Coloque na panela de pressão o óleo e o alho e refogue até dourar. Junte a carne com um pouco de sal e deixe dourar, mexendo sempre. Junte o feijão, a água e a folha de louro e cozinhe por cerca de meia hora (fogo baixo depois que pegar pressão) ou até ficarem macios o feijão e a carne (eles cozinham em tempos iguais). Junte mais água quente e cozinhe mais um pouco, se necessário. Corrija o sal, junte pimentão, a pimenta e cebola e cozinhe por mais 10 minutos. Se quiser, junte um pouco de colorau (urucum). Na hora de servir, tempere com chicória-do-Pará (era o que tinha no quintal), coentro ou salsinha picada. Um pouquinho de manteiga de garrafa por cima também vai bem. Sirva com arroz vermelho (depois falo dele).

Rende: 6 porções
Obs: o feijão-de-corda não engrossa muito o caldo, mas o colágeno do músculo foi providencial para espessá-lo e deixá-lo untuoso.

8 comentários:

Anônimo disse...

este arroz vermelho parece muito com o que eu trago sempre da feira orgânica, ele é muito aromático e tem um gosto delicioso, aqui é difícil conseguir, eu compro direto do produtor que só cultiva ecologicamente diversos tipos de arroz integral.Este arroz para mim é um banquete!beijo.

Anônimo disse...

Neide,
Estou adorando as resenhas sobre os produtos do Terra Madre! Tomara que essa série dure um tempão para a gente saber um pouco mais das delícias que você encontrou lá.

Queria fazer uma pequena observação: o link para "Fortalezas do Slow Food" parece estar com algum probleminha, pois está apontando para "http://www.blogger.com/www.slowfoodbrasil.com"
Acho que quando a gente esquece de colocar "http://" antes do endereço o Blogger faz isso com o link.

Abraços,
Maria Thereza

Anônimo disse...

Parabéns ! O Come-se está cada vez mais informativo e curioso. Eu, por exemplo, descobri agora que uma muda que a minha mãe me deu de uma cereja diferente era de cereja do mato. Como ela já está rendendo frutos, farei a receita que você propôs. E você já fez alguma receita com ora-pro-nobis pois a minha planta também começou a crescer bastante ( até flores tem!) e eu gostaria de aproveitar as belas folhas .

Neide Rigo disse...

Oi, Mariangela,
deve ser da mesma variedade. É uma delícia.

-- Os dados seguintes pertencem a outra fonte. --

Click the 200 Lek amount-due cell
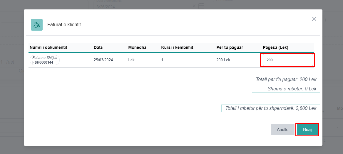343x154 pixels. pyautogui.click(x=223, y=60)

Obrigada, Maria Thereza! Acho que deu tilti. Vou arrumar.

Oi, Eduardo! O ora-pro-nobis eu faço assim, refogadinho. Ou com frango - coloco no final, como quiabo. Deixo sempre as folhas inteiras, pra não criar baba. Mas há infinitas receitas com ela. Preciso arrumar tempo para postar algumas aqui.

Abraço, N

Fer Guimaraes Rosa disse...

esse prato de rango brejeiro esta fantastico e essa foto com o fundo de chita me fez quase chorar. lindo demais, tanta coisa legal! um beijo,

Paloma Bianchi disse...

Esse arroz vermelho... é aquele que tem aroma de pinhão? Uma amiga minha me falou dele outro dia e fiquei bem interessada. Depois posta onde encontra!
Gosto muito do seu blog!

Neide Rigo disse...

Paloma,
este arroz, pensando bem, tem sim um gostinho de pinhão, mas discreto. Há vários produtores espalhados pelo Brasil. Eu sempre encontro no Mercado da Lapa, mas imagino que possa encontrar em qualquer mercado popular ou entrepostos de produtos orgânicos.

Sara Claros disse...

Veo esta comida y me transporto de inmediato a la casa de mi abuela... que mágicos recuerdos y que comida tan deliciosa pude probar de ella, se parecía mucho a lo que muestras aquí!